Based on liquidity aggregation, Jupiter leverages Solana’s on-chain transaction volume to support the development of LFG Launchpad, which is more suitable for the current market development stage.
Written by: Fu Ruhe
Today, Meow, co-founder of Jupiter, discussed the H2 plan for the second half of the year in a video. The team will conduct experiments in multiple areas to promote the development of Jupiter in key vertical directions, such as Jupiter Product, LFG Launchpad, Trial WGs, Crucial J 4 J Votes, and GUM.
In addition, Jupiter has released four updates today to optimize LFG. Sanctum will utilize the following features when launching its token next week:
MinOutput: a new method for swapping at startup.
Alpha Vault in LFG UI: allows depositors to become the first to swap in the pool.
Dynamic Airdrops: the team can add custom rewards, where the longer the waiting time, the more airdrops received.
Airdrop Vesting: the team can customize vesting parameters for airdrop recipients.

**WHAT THE EXERCISE ASKS:** Shorten the paragraph beginning "Today, Meow" in the Jupiter article above to a single sentence that keeps its main facts.

**MATERIAL SHOWN:**
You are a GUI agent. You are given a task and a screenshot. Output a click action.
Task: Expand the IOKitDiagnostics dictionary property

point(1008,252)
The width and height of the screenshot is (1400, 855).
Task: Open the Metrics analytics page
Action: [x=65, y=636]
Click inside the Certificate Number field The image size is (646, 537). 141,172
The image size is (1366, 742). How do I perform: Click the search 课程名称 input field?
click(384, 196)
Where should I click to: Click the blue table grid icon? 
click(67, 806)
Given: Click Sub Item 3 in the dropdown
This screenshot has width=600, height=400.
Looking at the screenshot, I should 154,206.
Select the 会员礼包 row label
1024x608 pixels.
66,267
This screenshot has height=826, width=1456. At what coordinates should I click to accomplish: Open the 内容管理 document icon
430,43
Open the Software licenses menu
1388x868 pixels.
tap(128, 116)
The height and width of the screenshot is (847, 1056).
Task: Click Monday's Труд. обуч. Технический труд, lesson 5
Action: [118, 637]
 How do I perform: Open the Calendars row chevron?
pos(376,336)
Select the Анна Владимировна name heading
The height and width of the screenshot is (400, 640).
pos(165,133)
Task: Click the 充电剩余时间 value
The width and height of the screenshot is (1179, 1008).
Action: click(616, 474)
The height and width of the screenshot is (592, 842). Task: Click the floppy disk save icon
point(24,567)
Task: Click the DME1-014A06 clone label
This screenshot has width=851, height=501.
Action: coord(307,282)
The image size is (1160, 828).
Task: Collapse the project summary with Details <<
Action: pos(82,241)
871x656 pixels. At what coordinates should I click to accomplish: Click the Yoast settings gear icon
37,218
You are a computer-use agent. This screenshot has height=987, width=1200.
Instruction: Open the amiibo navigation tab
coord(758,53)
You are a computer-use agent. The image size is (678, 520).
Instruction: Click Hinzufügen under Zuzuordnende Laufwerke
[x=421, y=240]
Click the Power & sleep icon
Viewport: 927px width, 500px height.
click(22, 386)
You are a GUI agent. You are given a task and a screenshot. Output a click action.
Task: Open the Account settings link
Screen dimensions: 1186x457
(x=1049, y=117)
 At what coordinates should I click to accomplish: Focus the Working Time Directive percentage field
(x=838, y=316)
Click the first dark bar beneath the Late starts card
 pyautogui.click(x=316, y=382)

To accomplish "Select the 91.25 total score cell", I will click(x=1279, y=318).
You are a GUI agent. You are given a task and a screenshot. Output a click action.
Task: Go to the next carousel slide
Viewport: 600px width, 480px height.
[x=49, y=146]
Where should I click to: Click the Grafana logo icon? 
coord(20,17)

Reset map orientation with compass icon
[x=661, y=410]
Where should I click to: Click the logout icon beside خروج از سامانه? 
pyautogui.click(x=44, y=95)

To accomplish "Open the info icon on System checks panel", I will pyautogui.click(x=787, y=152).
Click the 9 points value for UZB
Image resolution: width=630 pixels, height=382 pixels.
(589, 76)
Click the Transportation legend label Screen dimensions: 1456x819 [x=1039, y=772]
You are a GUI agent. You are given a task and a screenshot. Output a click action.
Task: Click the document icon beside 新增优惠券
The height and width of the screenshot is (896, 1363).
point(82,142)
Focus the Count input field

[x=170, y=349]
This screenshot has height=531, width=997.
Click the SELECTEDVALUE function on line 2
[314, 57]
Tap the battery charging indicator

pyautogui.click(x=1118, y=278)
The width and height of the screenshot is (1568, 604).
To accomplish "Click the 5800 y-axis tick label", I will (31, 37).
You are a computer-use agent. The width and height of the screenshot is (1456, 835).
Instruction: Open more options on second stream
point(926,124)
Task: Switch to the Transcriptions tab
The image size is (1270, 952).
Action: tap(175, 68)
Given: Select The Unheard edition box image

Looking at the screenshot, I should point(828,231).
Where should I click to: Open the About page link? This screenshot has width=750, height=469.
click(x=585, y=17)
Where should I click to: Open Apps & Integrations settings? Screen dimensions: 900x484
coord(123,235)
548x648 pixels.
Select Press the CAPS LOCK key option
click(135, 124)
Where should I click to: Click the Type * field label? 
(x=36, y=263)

**EXERCISE OUTPUT:** In a video today, Jupiter co-founder Meow outlined the second-half (H2) plan, in which the team will run experiments across multiple areas to advance key verticals such as Jupiter Product, LFG Launchpad, Trial WGs, Crucial J 4 J Votes, and GUM.